In Radstadt gibt es Überlegungen, das Haus, in dem die Pizzeria Picasso eingemietet ist, mit Landesmitteln zu kaufen, sagt Bgm. Josef Tagwercher (ÖVP): "Dort müsste man investieren. Die Wohnungen darüber sind nicht mehr bewohnt. Wirtschaftlich wäre so ein Projekt aber nur mit einem An- oder Aufbau." Noch sei man aber mit dem Eigentümer nicht einig. Weiters arbeite die Gemeinde an einem Wohnforschungsprojekt namens "Neustadt Radstadt": Ziel sei, jene Flächen, die hinter der Lärmschutzwand an der Umfahrung liegen, mit der Altstadt, die von der historischen Stadtmauer umgeben ist, zu verbinden und zu entwickeln, erklärt Tagwercher.

Weitere Ortskernstärkungspläne gibt es in Obertrum - das einen Architekten beauftragt hat, ein Freiraum-Konzept für den Ort zu entwickeln. Und in St. Michael im Lungau gab es Workshops mit einem Gastronomieexperten, um die örtlichen Wirte mit neuen Ideen zu versorgen.

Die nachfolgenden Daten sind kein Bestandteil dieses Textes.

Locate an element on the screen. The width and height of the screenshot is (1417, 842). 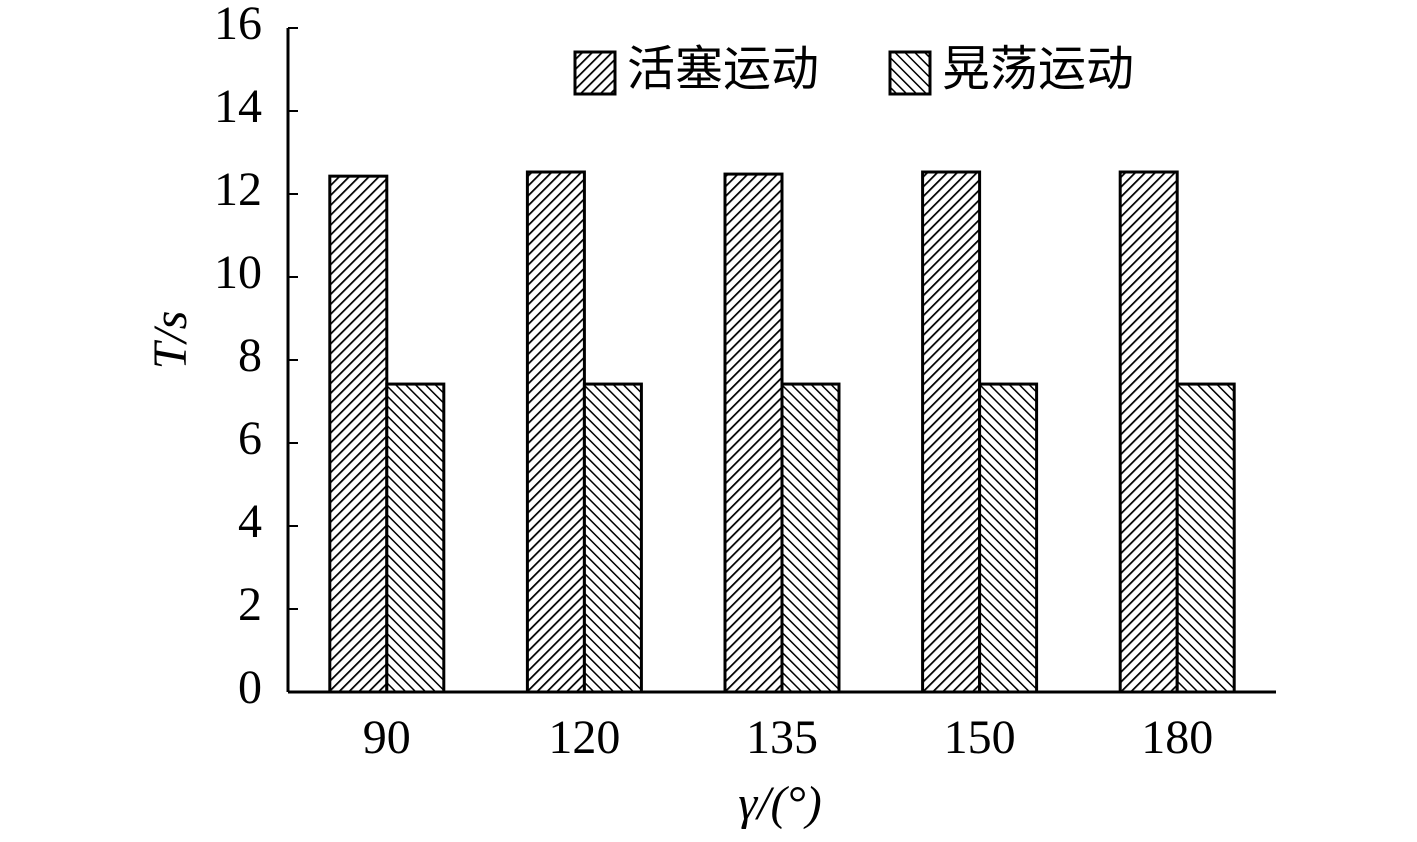
y-tick-label: 6 is located at coordinates (250, 438).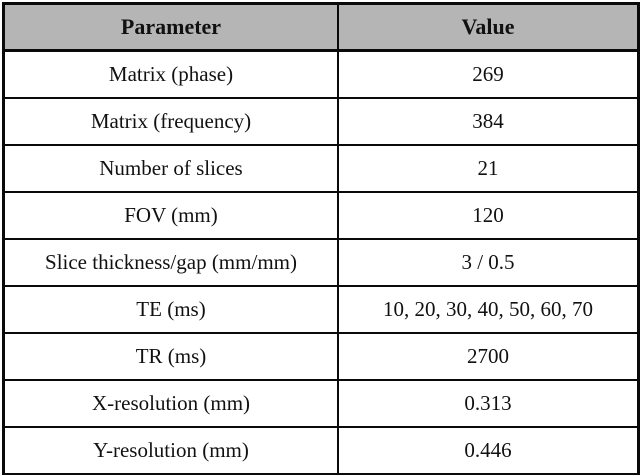  I want to click on parameter-cell: TE (ms), so click(171, 310). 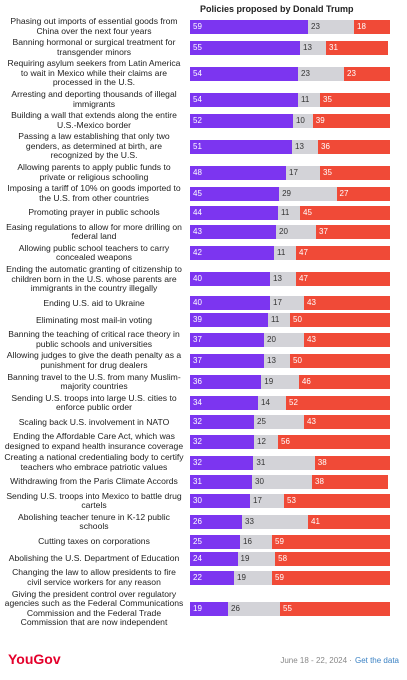 I want to click on bar-segment: 14, so click(x=272, y=404).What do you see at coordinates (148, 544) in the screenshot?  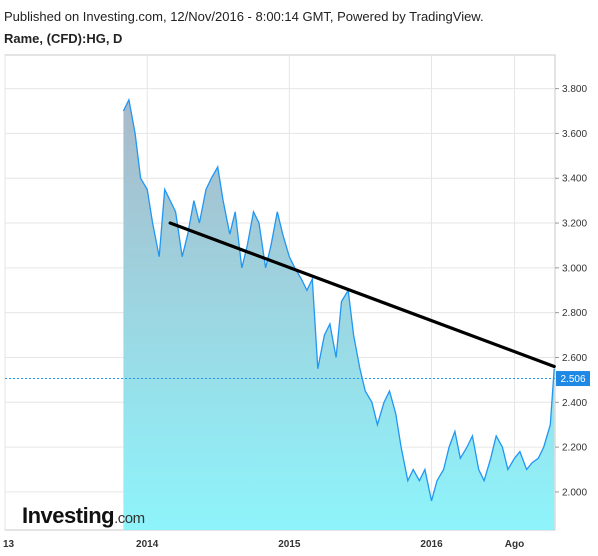 I see `x-tick-label: 2014` at bounding box center [148, 544].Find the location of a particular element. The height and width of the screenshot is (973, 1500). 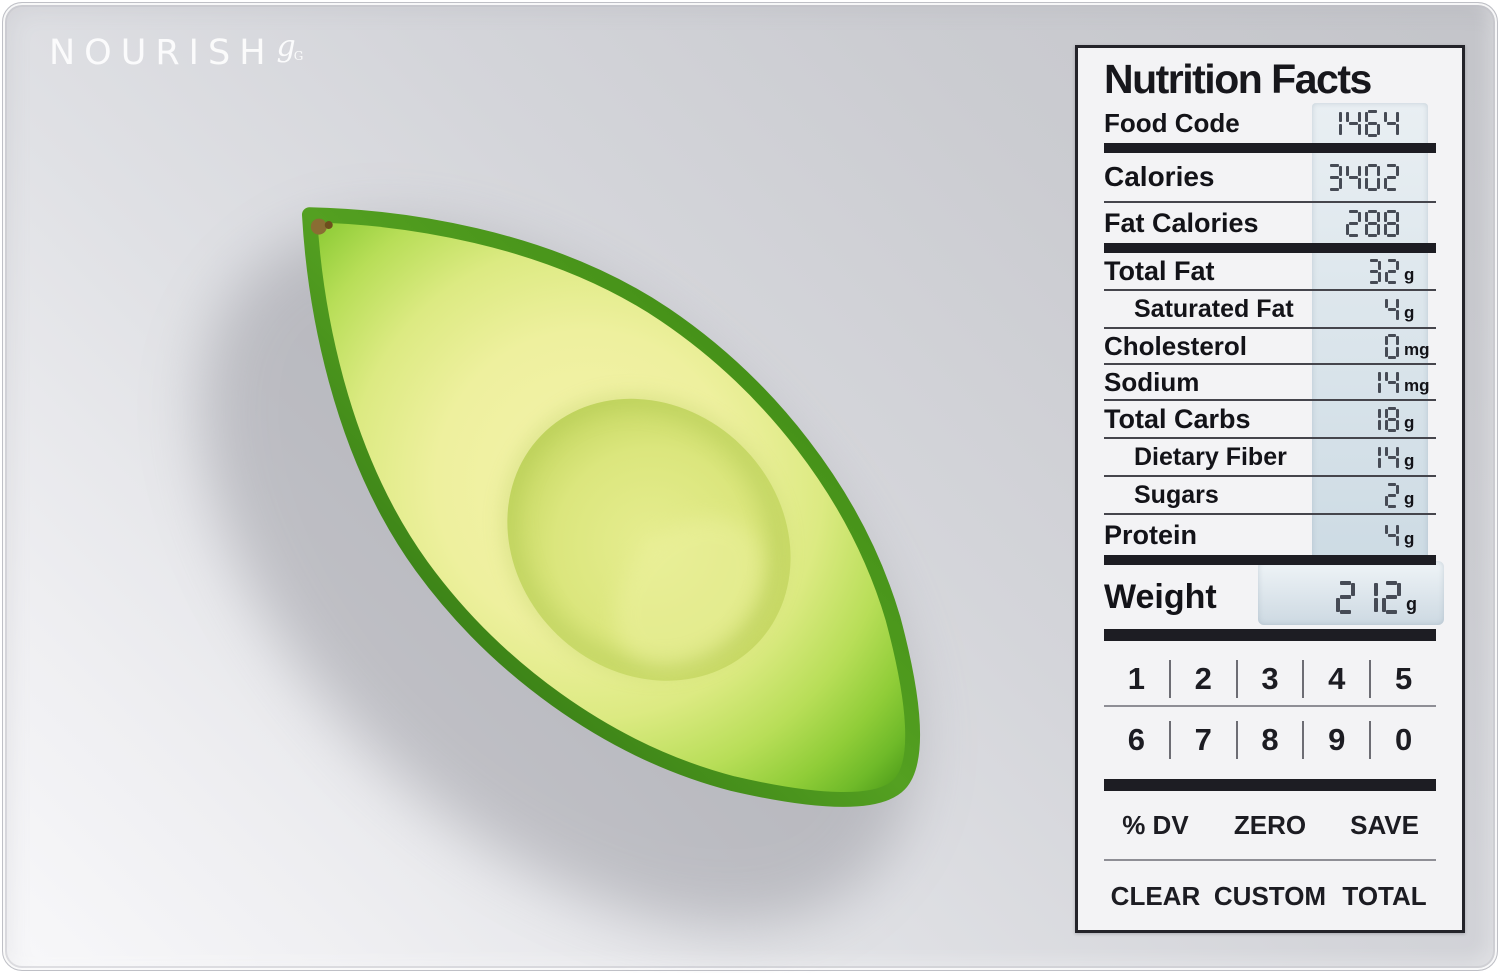

total-fat-row: Total Fat g is located at coordinates (1270, 271).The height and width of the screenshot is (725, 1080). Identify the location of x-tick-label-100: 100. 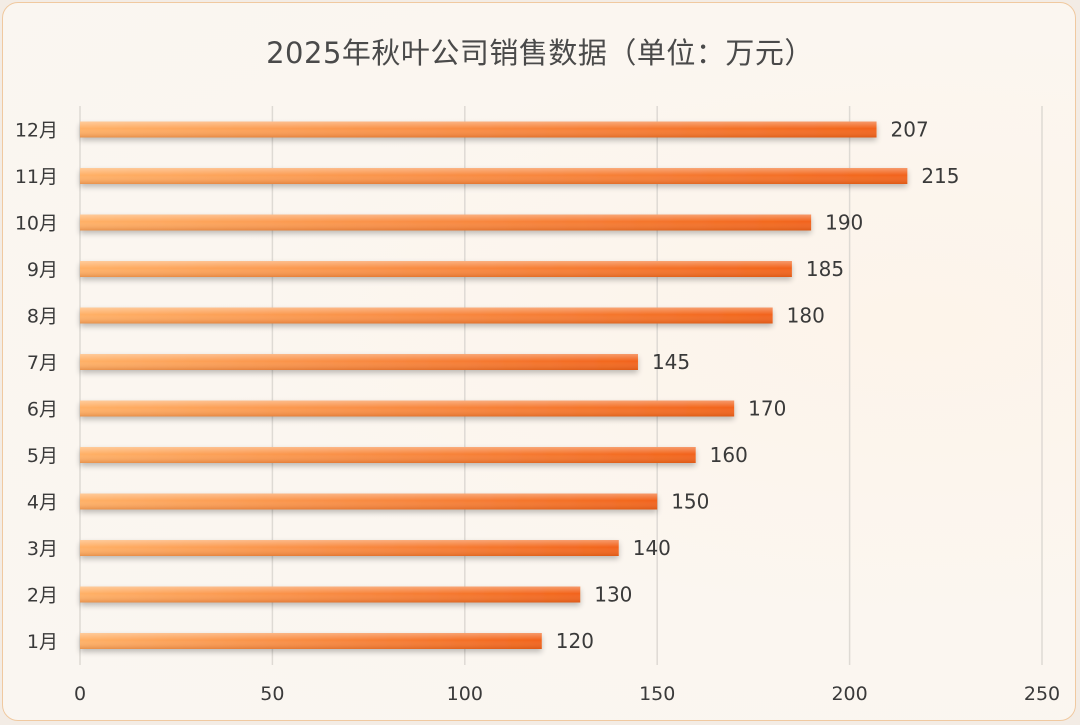
(465, 694).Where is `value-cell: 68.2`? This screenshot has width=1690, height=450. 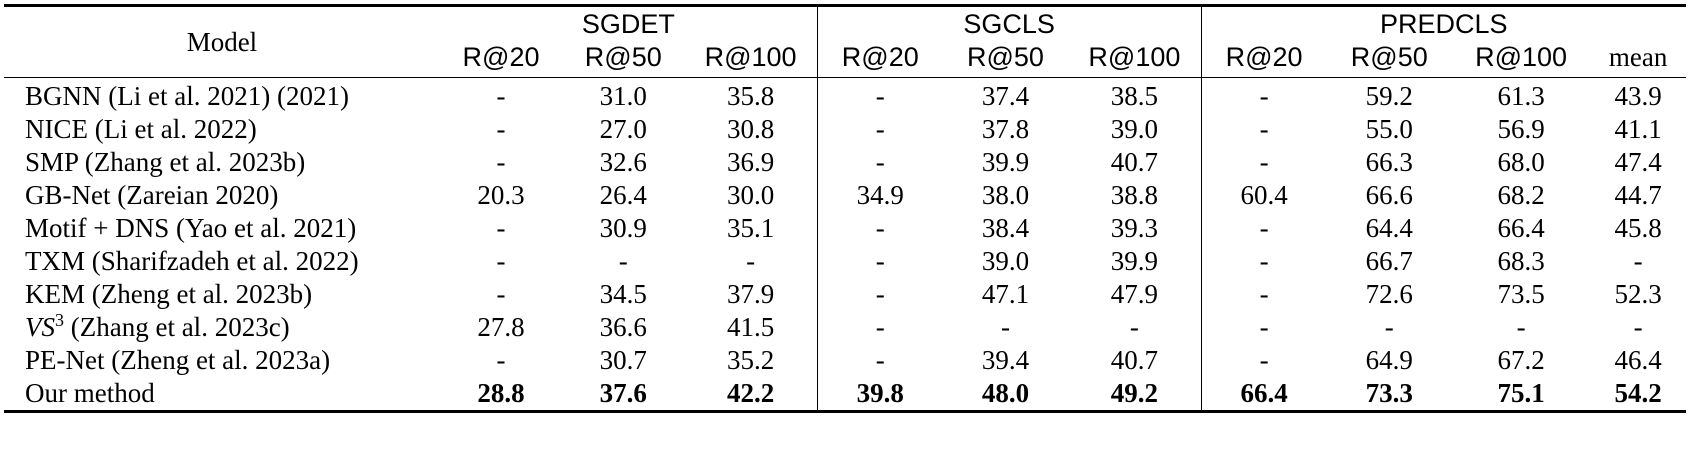 value-cell: 68.2 is located at coordinates (1521, 195).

LH-Stv. Rössler betont, dass sie aus ihrem Ressort aufgrund der Nachfrage sogar in Summe 416.000 Euro für 2016/17 für Belebungsmaßnahmen zur Verfügung gestellt habe. Ihre Politik sieht sie bestätigt: "Seit wir bei der Standort-Verordnung sehr restriktiv sind, erfolgt auch ein Umdenken bei den Handelsketten." Bei der Ortskernstärkung sei man aber erst am Anfang: "Wir sollten mehrere Jahre Erfahrung sammeln und sie vielleicht mit einer Wirtschaftsförderung kombinieren. Aber darin, dass sie sinnvoll ist, sind sich alle einig."